Motivated by compassion
A City solicitor has been fined £10,000 after holding herself out to be a sole practitioner in court proceedings.
Sundeep Kang, who worked at Squire Patton Boggs at the time in 2020, agreed that ‘Person A’ could list her as their solicitor in civil proceedings at Coventry County Court, and “specifically requested” that she be referred to as a sole practitioner when preparing the application form.
Under regulatory rules, however, Kang was only entitled to practice as an employee of her firm.
During the proceedings, Person A wrote to the court to confirm that Kang was representing him “in her personal capacity as a qualified solicitor and McKenzie Friend”. Squire Patton Boggs was not involved in the proceedings.
Three months after this, Person A instructed counsel and Kang had no further involvement in the proceedings.

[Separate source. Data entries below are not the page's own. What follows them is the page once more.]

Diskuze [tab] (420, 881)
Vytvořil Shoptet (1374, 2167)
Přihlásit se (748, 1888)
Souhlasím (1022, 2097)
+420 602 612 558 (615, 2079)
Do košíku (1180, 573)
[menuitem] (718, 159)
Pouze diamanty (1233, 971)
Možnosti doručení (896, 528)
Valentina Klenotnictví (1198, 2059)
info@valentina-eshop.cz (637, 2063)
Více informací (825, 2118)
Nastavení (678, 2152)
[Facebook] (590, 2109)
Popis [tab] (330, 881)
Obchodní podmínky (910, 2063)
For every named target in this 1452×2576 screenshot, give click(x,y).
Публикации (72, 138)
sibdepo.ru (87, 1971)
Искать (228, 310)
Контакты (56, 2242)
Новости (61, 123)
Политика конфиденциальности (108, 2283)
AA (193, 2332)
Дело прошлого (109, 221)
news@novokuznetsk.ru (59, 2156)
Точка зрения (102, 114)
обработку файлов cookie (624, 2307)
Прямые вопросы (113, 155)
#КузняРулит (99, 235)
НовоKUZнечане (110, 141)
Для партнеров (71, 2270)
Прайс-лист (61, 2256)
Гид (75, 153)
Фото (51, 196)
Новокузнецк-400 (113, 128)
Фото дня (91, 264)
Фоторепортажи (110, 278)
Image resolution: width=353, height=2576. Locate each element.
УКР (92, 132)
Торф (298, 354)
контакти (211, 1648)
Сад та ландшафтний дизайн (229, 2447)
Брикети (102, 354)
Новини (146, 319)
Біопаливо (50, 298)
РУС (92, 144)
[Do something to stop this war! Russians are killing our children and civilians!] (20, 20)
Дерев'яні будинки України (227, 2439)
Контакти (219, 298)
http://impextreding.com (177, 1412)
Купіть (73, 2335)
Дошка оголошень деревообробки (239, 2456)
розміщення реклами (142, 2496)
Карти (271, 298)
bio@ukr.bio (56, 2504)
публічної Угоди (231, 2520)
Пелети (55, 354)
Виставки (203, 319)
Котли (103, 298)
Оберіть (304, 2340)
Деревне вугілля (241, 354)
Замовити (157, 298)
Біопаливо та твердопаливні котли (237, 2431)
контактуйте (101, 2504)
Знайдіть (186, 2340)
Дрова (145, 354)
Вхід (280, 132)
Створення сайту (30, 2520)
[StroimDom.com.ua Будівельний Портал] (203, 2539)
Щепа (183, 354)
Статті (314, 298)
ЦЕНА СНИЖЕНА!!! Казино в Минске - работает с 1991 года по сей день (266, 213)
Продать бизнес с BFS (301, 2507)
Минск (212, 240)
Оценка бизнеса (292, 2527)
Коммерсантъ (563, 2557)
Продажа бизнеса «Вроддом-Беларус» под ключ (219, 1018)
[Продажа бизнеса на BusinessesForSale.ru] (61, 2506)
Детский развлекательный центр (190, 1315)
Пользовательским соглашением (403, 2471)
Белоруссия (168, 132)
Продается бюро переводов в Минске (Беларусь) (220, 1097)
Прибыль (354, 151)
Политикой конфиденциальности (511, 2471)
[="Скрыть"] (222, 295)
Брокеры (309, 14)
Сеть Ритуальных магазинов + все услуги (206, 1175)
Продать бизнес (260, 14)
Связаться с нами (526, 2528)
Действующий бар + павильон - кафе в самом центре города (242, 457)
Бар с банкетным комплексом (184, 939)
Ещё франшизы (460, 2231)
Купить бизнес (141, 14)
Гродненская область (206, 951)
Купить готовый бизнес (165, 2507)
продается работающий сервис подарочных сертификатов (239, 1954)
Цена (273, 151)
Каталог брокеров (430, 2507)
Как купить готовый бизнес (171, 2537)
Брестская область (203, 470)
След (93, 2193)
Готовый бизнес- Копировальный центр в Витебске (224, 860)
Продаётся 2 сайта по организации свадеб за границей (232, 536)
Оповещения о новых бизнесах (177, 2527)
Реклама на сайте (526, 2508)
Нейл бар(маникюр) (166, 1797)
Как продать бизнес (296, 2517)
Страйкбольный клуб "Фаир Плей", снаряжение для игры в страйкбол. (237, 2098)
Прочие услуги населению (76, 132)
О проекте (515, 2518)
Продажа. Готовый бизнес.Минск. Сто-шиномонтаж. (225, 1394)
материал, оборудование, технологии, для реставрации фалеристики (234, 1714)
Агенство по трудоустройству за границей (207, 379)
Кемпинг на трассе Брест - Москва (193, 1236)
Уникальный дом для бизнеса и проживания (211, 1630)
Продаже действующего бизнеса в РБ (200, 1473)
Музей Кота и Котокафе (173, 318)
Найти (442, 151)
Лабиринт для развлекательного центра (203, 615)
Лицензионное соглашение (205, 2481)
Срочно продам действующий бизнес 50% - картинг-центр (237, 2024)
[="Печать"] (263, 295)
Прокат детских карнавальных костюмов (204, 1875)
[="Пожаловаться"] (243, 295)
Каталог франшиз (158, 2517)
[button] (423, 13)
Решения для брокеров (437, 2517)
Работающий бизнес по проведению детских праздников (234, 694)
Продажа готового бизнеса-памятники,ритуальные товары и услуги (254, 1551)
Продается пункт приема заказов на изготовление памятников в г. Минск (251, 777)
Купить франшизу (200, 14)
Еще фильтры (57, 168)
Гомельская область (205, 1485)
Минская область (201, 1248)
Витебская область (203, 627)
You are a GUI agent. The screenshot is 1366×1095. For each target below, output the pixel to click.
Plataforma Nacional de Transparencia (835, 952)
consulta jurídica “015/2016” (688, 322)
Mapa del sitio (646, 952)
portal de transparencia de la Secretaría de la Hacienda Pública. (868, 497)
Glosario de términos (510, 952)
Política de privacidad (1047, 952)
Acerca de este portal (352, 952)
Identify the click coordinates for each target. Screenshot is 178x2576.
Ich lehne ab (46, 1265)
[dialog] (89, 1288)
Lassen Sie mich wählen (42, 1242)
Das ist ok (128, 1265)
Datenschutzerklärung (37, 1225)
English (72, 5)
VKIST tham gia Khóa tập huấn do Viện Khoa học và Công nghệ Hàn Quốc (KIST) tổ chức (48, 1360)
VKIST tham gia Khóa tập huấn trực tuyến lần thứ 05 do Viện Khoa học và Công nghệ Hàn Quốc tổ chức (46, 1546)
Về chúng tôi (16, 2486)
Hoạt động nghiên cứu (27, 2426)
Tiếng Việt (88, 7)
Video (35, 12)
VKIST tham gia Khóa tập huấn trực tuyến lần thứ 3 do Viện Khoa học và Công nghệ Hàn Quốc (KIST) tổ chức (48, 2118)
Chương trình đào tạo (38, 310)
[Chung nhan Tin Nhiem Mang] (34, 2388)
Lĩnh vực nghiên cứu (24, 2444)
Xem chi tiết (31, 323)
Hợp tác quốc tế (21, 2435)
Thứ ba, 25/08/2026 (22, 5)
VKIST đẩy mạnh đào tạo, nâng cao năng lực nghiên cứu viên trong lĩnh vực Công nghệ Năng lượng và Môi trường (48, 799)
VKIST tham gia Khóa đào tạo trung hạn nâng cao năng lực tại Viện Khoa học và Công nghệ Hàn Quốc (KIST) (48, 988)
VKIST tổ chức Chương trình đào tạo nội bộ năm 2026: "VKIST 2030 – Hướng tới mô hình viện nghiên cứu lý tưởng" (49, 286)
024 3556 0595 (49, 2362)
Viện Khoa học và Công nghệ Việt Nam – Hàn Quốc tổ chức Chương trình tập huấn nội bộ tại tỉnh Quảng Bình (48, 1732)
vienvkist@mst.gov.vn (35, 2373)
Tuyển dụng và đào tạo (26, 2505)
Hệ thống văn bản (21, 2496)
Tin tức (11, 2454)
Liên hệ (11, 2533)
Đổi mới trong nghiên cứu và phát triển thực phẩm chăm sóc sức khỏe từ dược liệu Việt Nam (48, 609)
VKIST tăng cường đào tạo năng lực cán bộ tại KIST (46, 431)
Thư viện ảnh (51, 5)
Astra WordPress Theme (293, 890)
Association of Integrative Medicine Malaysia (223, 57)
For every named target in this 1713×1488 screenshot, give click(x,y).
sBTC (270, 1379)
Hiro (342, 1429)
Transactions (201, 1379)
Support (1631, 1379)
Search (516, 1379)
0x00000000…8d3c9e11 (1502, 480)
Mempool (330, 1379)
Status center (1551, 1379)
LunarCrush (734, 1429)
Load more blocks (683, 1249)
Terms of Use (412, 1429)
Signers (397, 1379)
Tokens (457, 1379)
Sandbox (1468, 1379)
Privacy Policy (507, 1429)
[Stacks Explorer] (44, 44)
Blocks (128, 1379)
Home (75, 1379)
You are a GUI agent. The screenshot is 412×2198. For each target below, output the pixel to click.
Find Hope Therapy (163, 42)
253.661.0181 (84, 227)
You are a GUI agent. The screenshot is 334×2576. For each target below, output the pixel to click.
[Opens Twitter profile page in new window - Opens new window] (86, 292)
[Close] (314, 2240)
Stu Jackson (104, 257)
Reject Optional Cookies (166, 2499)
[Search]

In a regulatory settlement agreement published this week, Kang admitted that she “did not take adequate steps to ensure that it was appropriate to refer to herself as a sole practitioner before the application form was submitted”. This, the agreement said, “had the effect of giving the court the incorrect impression that she was authorised to act on Person A’s behalf as a sole practitioner”.
The SRA said that Kang’s conduct was “reckless and demonstrated a disregard of her regulatory obligations”, and “had the potential to mislead the Court and prejudice Person B’s position in proceedings”.
The SRA fined Kang £10,000 despite it accepting that she had been “motivated from compassion for Person A”, and not financial or personal gain. It also noted that the conduct had caused “a limited level of disruption” and “did not fundamentally prejudice Person B’s position in the proceedings”.
Kang fully engaged with the SRA’s investigation and demonstrated sincere remorse and insight to her conduct, the agreement states.
On top of the fine, Kang also agreed to pay the SRA’s costs of £4,213.80.